» **Exercise description**: Retype all the records below exactly as they are, with no image carried over.

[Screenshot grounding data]

○ ○ ○ ○ ○

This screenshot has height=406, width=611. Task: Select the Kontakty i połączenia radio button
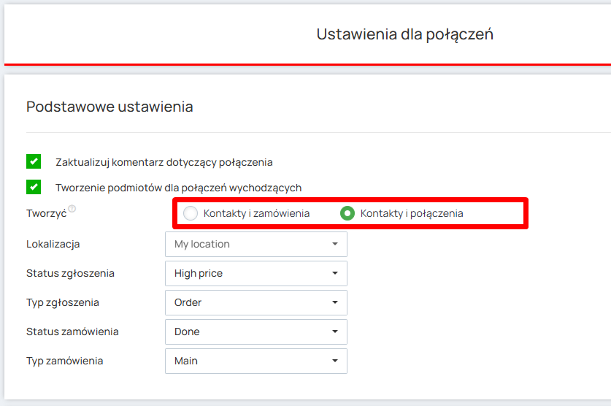click(347, 213)
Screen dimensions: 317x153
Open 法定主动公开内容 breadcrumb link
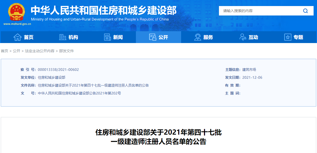[x=40, y=51]
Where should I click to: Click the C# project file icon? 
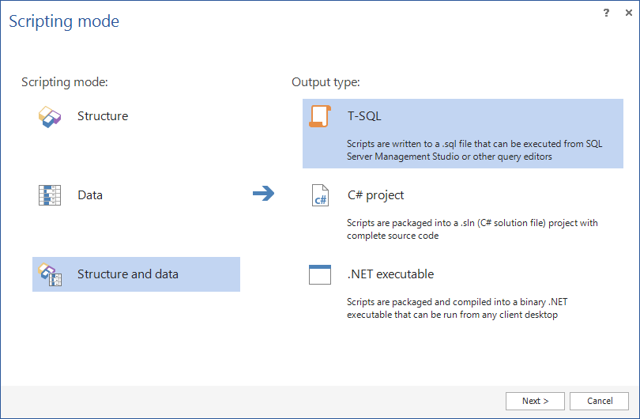tap(320, 195)
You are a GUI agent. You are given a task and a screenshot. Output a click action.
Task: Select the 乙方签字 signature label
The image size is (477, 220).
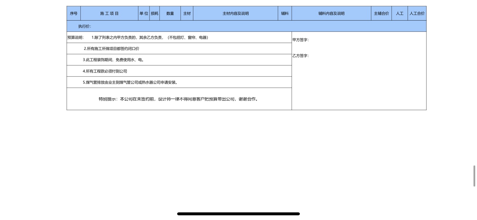pos(300,56)
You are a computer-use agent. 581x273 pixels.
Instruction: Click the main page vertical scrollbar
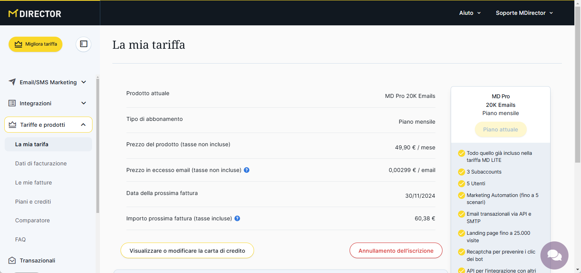coord(577,94)
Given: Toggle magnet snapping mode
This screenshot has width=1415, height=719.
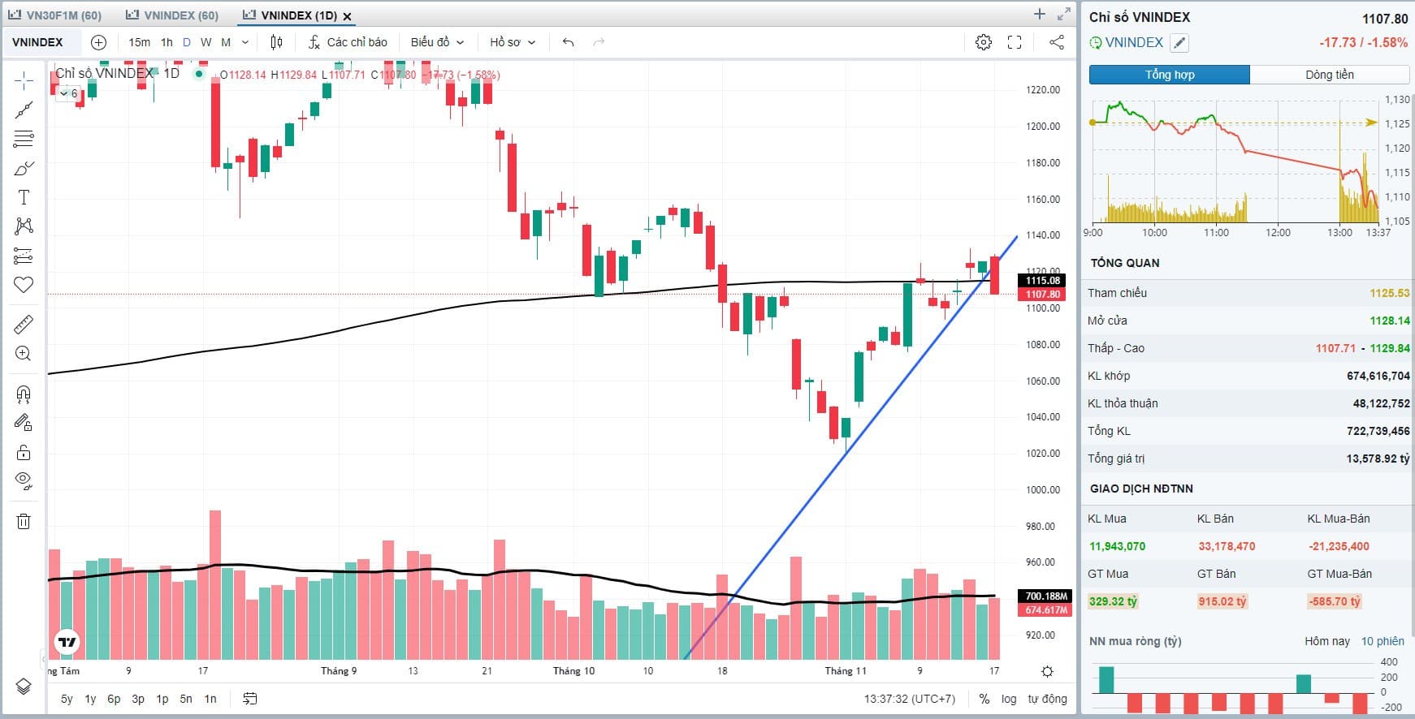Looking at the screenshot, I should pyautogui.click(x=24, y=394).
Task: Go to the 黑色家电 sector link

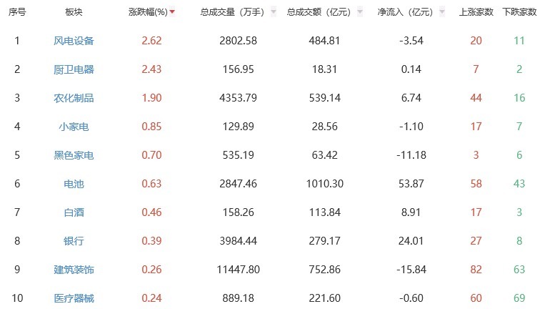Action: coord(74,155)
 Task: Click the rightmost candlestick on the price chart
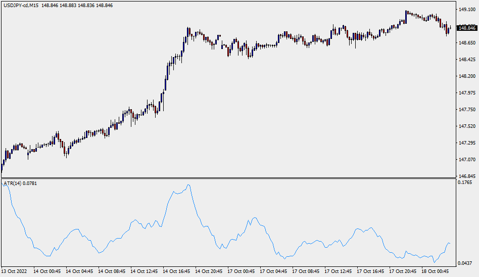coord(450,28)
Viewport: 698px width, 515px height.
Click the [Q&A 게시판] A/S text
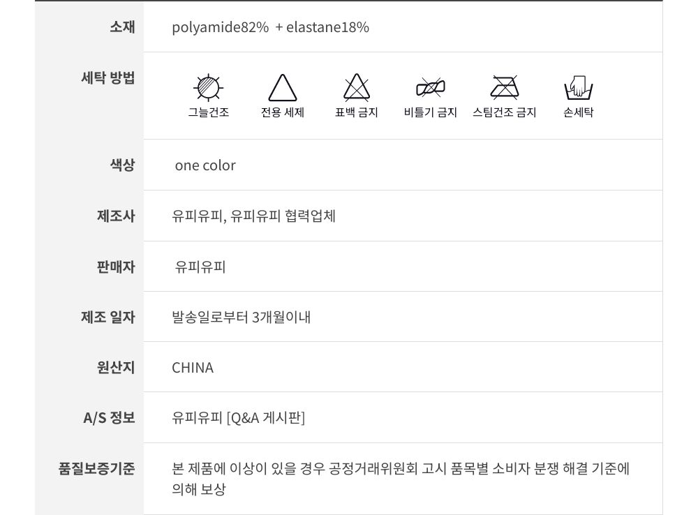(266, 418)
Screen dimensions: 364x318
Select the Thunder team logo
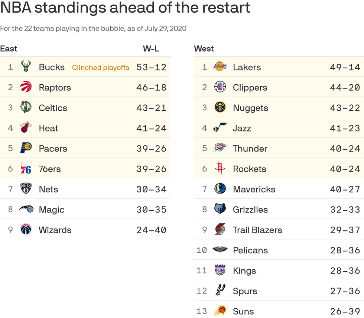tap(220, 148)
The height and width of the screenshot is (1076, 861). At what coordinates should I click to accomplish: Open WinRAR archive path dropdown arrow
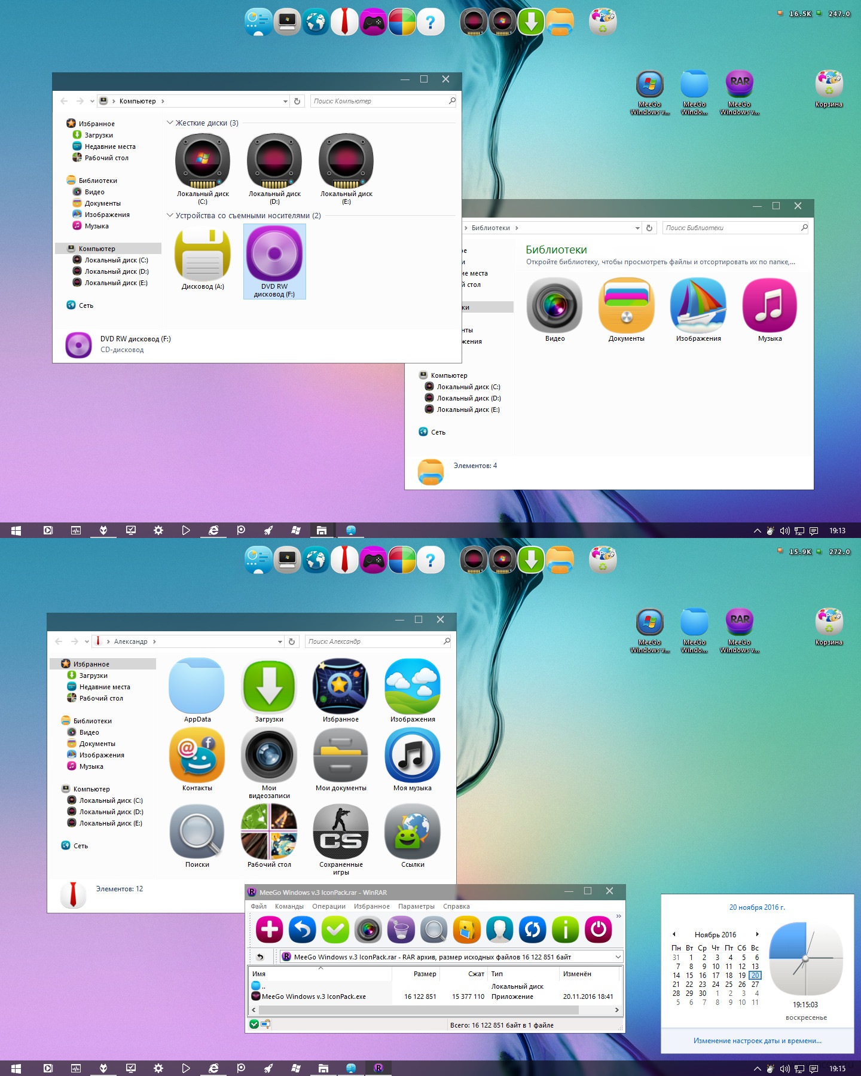point(618,957)
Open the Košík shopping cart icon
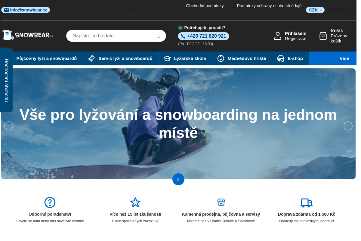 [x=323, y=36]
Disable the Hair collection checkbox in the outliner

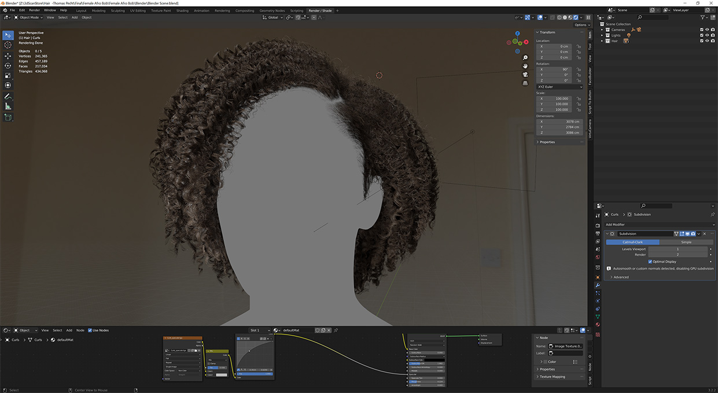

○ ○ ○ ○ ○

» **Result below**:
This screenshot has height=406, width=611. Task: Select the Kontakty i połączenia radio button
click(347, 213)
Screen dimensions: 317x153
Open 法定主动公开内容 breadcrumb link
[x=40, y=51]
Where should I click to: Click the C# project file icon? 
tap(320, 195)
You are a GUI agent. You are given a task and a screenshot. Output a click action.
Task: Select the 乙方签字 signature label
The image size is (477, 220).
pos(300,56)
You are a computer-use agent. 581x273 pixels.
Instruction: Click the main page vertical scrollbar
coord(577,94)
Given: Toggle magnet snapping mode
This screenshot has width=1415, height=719.
Looking at the screenshot, I should pyautogui.click(x=24, y=394).
Task: Go to the 黑色家电 sector link

Action: coord(74,155)
 Task: Click the rightmost candlestick on the price chart
coord(450,28)
Viewport: 698px width, 515px height.
Click the [Q&A 게시판] A/S text
(266, 418)
Screen dimensions: 364x318
Select the Thunder team logo
tap(220, 148)
The height and width of the screenshot is (1076, 861). At what coordinates should I click to accomplish: Open WinRAR archive path dropdown arrow
point(618,957)
Open the Košík shopping cart icon
 [x=323, y=36]
Disable the Hair collection checkbox in the outliner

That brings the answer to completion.